Après Thomas Ospital et Yves Bouillier qui ont évoqué leurs « premiers émois musicaux », voici l’altiste Olivier Seube, professeur au Conservatoire régional « Maurice Ravel » de Bayonne - Pays Basque, chef d’orchestre, Alto et concertiste-solo qui nous conte l’histoire de sa passion pour la musique :
Ma mère nous avait inscrits, mon frère et moi, au Conservatoire National de Région de Reims lors que j’ai eu huit ans. Après une année de solfège obligatoire avant le choix d’un instrument, nous avons été convoqués (1966) par le Directeur (Jacques Murgier) pour le rencontrer dans son bureau. Là, il nous fit passer quelques tests rapides pour évaluer nos capacités à écouter, reproduire par le chant des mélodies simples et des intervalles qu’il jouait au piano, puis à reproduire des rythmes en frappant dans nos mains. A la fin de cette évaluation rapide, il s’est adressé à ma mère en lui demandant si nous avions une préférence pour la pratique d’un instrument. Ce à quoi ma mère a répondu par la négative… Le directeur a donc annoncé : pour Olivier, ce sera le violon et pour mon frère, la clarinette. Ma mère était ravie car mon grand-père était violoniste amateur.

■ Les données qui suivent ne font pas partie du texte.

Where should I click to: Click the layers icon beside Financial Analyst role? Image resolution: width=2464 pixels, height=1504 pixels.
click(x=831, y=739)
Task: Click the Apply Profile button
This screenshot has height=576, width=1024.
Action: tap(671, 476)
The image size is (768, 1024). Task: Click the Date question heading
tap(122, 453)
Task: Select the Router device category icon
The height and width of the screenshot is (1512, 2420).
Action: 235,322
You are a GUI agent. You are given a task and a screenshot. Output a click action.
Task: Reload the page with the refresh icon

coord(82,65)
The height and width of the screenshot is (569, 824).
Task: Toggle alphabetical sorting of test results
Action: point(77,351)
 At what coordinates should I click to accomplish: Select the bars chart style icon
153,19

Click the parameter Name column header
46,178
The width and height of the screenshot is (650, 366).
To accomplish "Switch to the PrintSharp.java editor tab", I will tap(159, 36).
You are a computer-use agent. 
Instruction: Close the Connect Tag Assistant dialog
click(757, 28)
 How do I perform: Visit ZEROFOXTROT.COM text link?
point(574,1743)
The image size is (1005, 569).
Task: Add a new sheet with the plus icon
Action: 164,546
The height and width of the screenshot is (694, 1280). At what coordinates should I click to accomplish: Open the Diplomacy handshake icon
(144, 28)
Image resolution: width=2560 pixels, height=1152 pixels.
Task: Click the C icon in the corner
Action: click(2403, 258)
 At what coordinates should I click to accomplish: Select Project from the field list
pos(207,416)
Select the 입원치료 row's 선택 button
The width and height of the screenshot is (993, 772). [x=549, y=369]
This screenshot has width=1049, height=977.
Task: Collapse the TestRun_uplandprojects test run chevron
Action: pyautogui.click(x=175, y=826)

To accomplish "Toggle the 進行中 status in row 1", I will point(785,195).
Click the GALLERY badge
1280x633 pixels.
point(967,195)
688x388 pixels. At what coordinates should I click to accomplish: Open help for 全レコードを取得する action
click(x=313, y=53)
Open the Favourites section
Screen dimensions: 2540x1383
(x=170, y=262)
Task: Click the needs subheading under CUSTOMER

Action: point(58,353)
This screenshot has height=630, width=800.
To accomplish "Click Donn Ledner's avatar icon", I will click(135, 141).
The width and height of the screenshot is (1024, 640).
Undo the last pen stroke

En sortant du bureau et, juste arrivés sur le seuil de la porte, le directeur me demanda mon âge. Je lui dis que j’avais neuf ans. Il rétorqua que j’étais grand pour mon âge et annonça que je jouerai de l’alto. C’est comme cela que je me suis retrouvé dans une classe où j’ai appris le violon pendant trois ans, sachant que je passerai à l’alto plus tard avec le même professeur : Madame Propage, qui avait obtenu un 1er Prix du Conservatoire de Paris en violon et un second en alto, dans la classe du grand maître de l’alto français, Maurice Vieux.
Je ne travaillais pas beaucoup mon instrument ; je faisais le minimum pour apporter satisfaction à mon professeur. Les examens, concours du Royaume de la Musique (auditions organisés par France Musique), étaient très pénibles, car j’avais énormément de trac, peu de confiance en moi et une grande timidité. Mais un jour, en rentrant des obsèques d’un ami de la famille qui venait de disparaitre, laissant une veuve et huit enfants, je suis allé directement dans ma chambre et j’ai pris mon alto. J’avais tellement de peine et je ressentais une telle émotion que je me suis servi de la musique pour exprimer mes sentiments. Pour la première fois de ma vie, je produisais de la musique. Même si ce n’était peut-être pas techniquement parfait, j’avais compris que je pourrais devenir professionnel en répétant de telles expériences à l’avenir. J’ai donc décidé de travailler plus sérieusement et de cultiver mon talent pour la musique afin d’en faire profiter autrui.
J’ai eu la chance d’avoir des professeurs et directeurs remarquables qui m’ont guidé et formé avec une grande rigueur et un souci de la recherche de l’excellence.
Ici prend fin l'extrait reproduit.